- EXTRACT:
- - -

When selecting variables or model terms in step
functions, dplyr
-like tools are used. The selector
functions can choose variables based on their name, current role, data
type, or any combination of these. The selectors are passed as any other
argument to the step. If the variables are explicitly stated in the step
function, this might be similar to:
recipe( ~ ., data = USArrests) %>% step_pca(Murder, Assault, UrbanPop, Rape, num = 3)
The first four arguments indicate which variables should be used in the
PCA while the last argument is a specific argument to
step_pca
.
Note that:
The selector arguments should not contain functions beyond those supported (see below).
These arguments are not evaluated until the prep
function
for the step is executed.
The dplyr
-like syntax allows for negative sings to exclude
variables (e.g. -Murder
) and the set of selectors will
processed in order.
A leading exclusion in these arguments (e.g. -Murder
) has
the effect of adding all variables to the list except the excluded
variable(s).
Also, select helpers from the dplyr
package can also be used:
starts_with
, ends_with
,
contains
, matches
,
num_range
, and everything
.

- - -

- WRITTEN TASKS:
(1) Translate this sentence from the passage on step selectors into French: "The selector functions can choose variables based on their name, current role, data type, or any combination of these."
(2) Name every select helper from the dplyr package that the passage on step selectors lists as usable.
(3) Reproduce the passage on step selectors from "The first four" to "step is executed.".

- SOURCE MATERIAL:
- - -

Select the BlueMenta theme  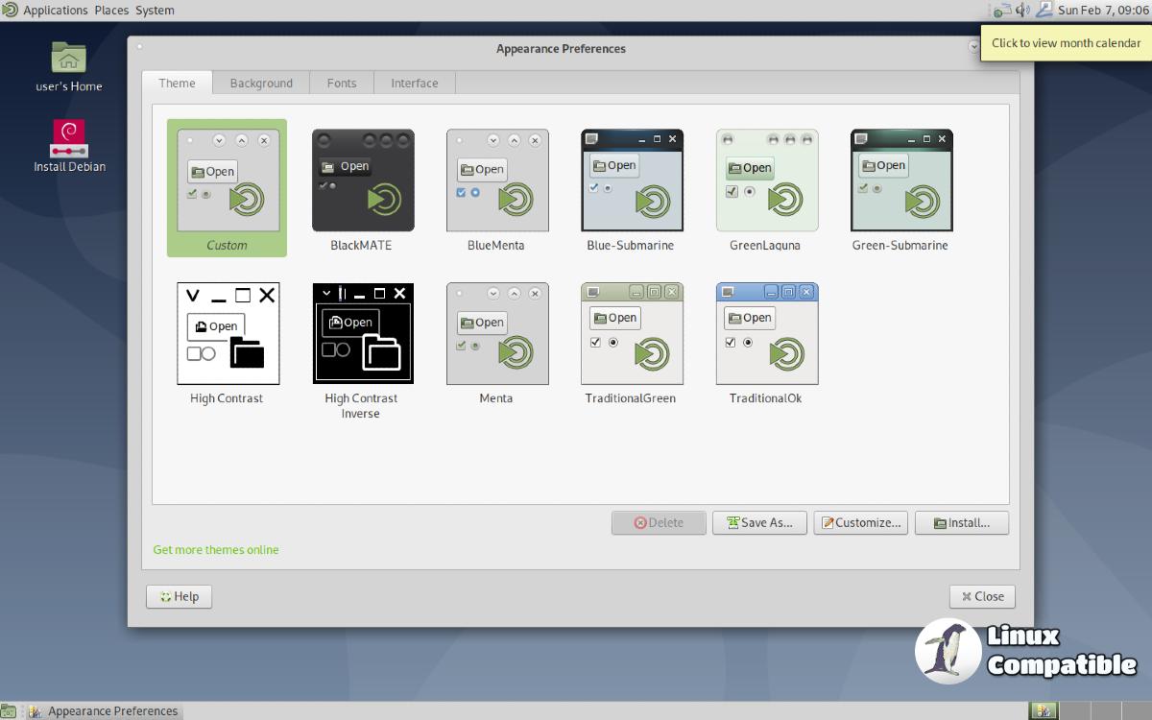tap(497, 181)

- - -

- ANSWERS BY TASK:
(1) Les fonctions de sélection peuvent choisir des variables en fonction de leur nom, de leur rôle actuel, de leur type de données ou de toute combinaison de ces critères.

(2) starts_with, ends_with, contains, matches, num_range, everything

(3)
The first four arguments indicate which variables should be used in the
PCA while the last argument is a specific argument to
step_pca
.
Note that:
The selector arguments should not contain functions beyond those supported (see below).
These arguments are not evaluated until the prep
function
for the step is executed.